House of Fraser’s key lenders are demanding proof that its Chinese shareholders will provide the £70m capital pledged last month.

The beleaguered department store’s senior lenders, HSBC and Industrial & Commercial Bank of China (ICBC), and their advisers at EY, have railed against the lack of clarity surrounding the retailer’s new financing arrangements.

According to Sky News, both banks are demanding evidence that the £70m of fresh capital pledged by Hamleys owner C.banner will be provided to the ailing chain, which will seek landlord support for its controversial CVA plan next week.

C.banner is set to acquire a 51% stake in House of Fraser through a combination of acquiring shares from current shareholders Nanjing Xinjiekou and subscribing to new equity from the retailer.

This pledged transaction has been rumbling on and was set to be issued by the end of last month.

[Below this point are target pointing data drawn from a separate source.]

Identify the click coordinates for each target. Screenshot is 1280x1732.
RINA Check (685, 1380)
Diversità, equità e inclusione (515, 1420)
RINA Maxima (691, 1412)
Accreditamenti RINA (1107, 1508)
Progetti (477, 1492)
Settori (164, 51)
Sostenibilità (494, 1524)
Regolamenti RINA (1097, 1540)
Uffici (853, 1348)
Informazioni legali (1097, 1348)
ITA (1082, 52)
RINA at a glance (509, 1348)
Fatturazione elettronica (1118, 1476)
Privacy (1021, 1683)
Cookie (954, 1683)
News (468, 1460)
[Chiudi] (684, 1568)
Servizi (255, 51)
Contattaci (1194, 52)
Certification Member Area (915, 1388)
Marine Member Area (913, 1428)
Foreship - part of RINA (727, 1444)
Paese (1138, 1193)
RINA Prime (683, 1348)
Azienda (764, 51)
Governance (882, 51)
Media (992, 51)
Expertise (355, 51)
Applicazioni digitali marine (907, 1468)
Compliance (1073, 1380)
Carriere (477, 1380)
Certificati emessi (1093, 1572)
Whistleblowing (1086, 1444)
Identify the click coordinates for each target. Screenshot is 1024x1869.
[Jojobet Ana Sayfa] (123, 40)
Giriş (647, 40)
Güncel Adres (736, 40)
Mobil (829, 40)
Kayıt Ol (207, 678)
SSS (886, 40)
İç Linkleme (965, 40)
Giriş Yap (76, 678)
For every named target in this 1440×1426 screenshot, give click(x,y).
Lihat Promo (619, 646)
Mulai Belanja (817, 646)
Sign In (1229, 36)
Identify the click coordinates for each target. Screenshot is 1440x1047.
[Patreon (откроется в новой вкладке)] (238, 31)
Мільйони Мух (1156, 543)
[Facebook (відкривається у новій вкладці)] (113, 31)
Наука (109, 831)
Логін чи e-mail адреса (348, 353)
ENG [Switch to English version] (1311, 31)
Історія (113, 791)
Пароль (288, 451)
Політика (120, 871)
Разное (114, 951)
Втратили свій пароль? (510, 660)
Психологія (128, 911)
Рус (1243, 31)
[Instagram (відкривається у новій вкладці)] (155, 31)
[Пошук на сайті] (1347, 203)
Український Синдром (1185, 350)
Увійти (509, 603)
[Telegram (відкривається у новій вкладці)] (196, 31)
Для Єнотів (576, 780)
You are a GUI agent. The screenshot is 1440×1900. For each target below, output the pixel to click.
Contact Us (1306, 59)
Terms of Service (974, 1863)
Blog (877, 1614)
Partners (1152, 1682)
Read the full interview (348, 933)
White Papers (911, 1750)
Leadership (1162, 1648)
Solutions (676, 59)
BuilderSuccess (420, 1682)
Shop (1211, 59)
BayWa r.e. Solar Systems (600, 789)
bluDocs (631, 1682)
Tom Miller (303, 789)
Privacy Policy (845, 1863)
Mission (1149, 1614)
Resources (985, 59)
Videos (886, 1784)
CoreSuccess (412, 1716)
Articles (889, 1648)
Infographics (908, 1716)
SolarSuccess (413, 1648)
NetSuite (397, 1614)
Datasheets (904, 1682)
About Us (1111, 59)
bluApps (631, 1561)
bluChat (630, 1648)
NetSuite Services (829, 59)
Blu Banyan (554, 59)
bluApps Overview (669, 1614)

However, the department store chain has since said the deal may not be finalised until July 26 “as additional time is required for the company and various professional advisers to finalise the contents”.

Talks with the retailer’s key lenders have been ongoing this week and are set to continue through the weekend as the department store chain approaches its crunch CVA vote.

Several sources told Sky News they were not confident an agreement with lenders would be reached in order for its CVA proposal to go ahead, although one souce close to the situation was adamant that discussions were “on track”.

Without support from lenders for its CVA vote, House of Fraser would be at risk of tumbling into administration.